PROMPT: Convert the part of the listing that opens with the line containing "You are a computer-use" and closes with the line containing "Instruction: Restore down" into a Markdown table with the columns Row and Line, numbering each line and skipping blank lines.

SUPPLIED DATA:

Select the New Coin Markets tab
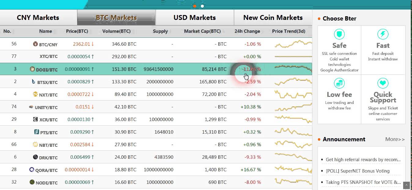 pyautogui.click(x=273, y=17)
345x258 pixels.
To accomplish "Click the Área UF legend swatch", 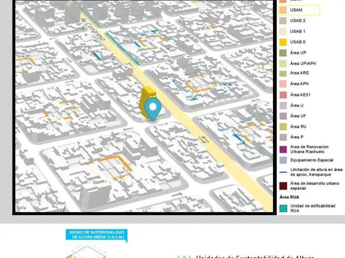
--
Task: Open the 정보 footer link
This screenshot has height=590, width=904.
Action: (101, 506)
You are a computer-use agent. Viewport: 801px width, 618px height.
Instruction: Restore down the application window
* * *
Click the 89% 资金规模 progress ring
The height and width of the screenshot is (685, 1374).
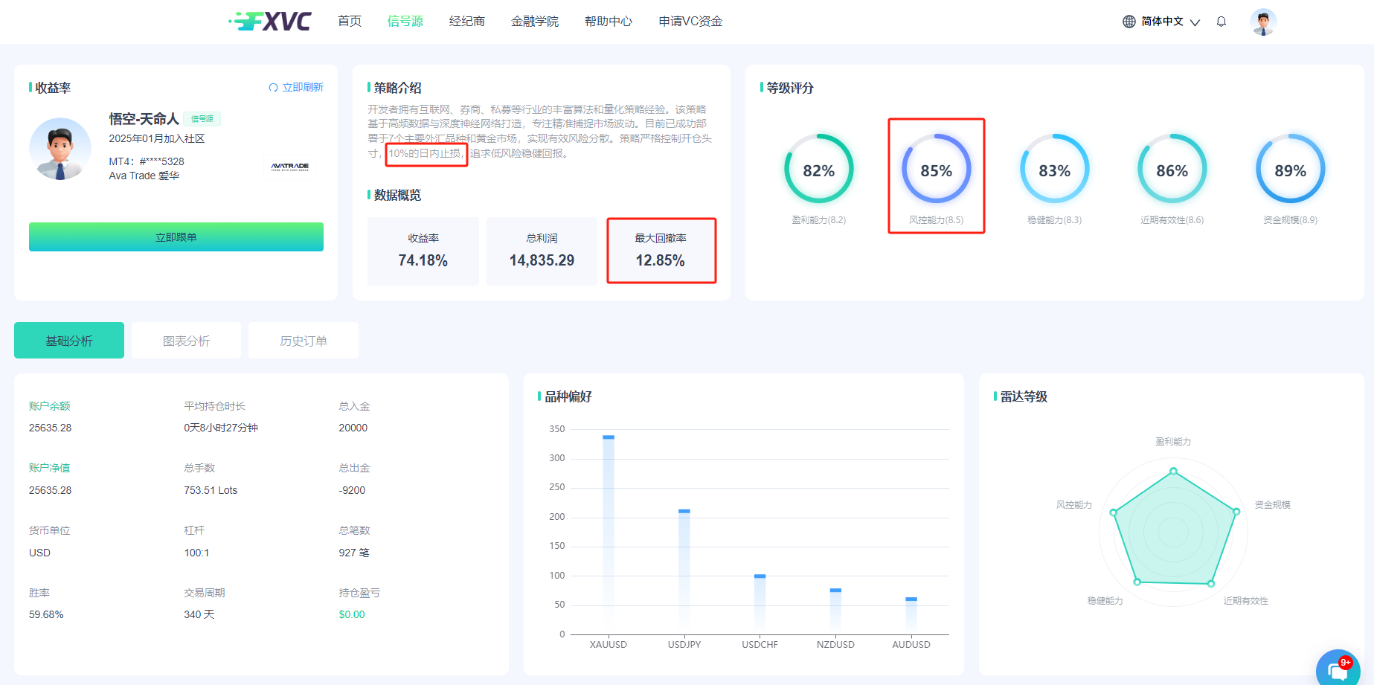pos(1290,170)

FULL OUTPUT:
| Row | Line |
|---|---|
| 1 | You are a computer-use agent. Viewport: 801px width, 618px height. |
| 2 | Instruction: Restore down the application window |